If you are not on a restricted carbohydrate diet, then another cause of the unusual taste in your mouth and halitosis may be your food in general. When you chew your food, the breakdown of these food particles can get stuck between your teeth and create pockets of bacterial growth, causing an unpleasant taste and odor. Other foods, such as those containing garlic and onions, are digested and absorbed into the bloodstream, carried to the lungs and expelled through the breath. However, if you are not on weight-loss diet and develop an unusual taste in your mouth and bad breath, you may need to consult your physician to make sure your symptoms are not due to a more serious health problem.

Dry Mouth

Another cause of bad breath and a lingering unpleasant taste in your mouth is a condition called xerostomia, which is dry mouth. Saliva helps to keep the mouth cleansed of bacteria-producing food particles. Dry mouth occurs when the production of saliva decreases. Certain medications, such as prescribed appetite suppressants, can cause dry mouth.
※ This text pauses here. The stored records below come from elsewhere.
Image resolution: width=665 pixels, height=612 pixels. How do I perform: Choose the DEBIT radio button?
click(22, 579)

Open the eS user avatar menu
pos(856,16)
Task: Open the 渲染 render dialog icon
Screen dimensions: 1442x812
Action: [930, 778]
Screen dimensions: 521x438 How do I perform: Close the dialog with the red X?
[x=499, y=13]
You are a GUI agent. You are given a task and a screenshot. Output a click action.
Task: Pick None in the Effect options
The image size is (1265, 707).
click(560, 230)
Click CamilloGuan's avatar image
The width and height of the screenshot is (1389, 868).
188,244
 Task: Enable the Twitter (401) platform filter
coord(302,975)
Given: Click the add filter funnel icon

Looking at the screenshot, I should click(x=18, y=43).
Your dentist may be able to prescribe an artificial saliva substitute to remedy this problem.

Refresh Your Breath

While there are some short-term weight-loss benefits of a low-carbohydrate/high-protein diet, a well-balanced diet that includes fruits, vegetables, whole grains, lean proteins and healthy fats can help you attain a healthy weight while eliminating unpleasant oral hygiene side effects. Other methods that may be helpful in controlling the unusual taste in your mouth and ketone-induced halitosis are drinking plenty of water and chewing fresh parsley or mint.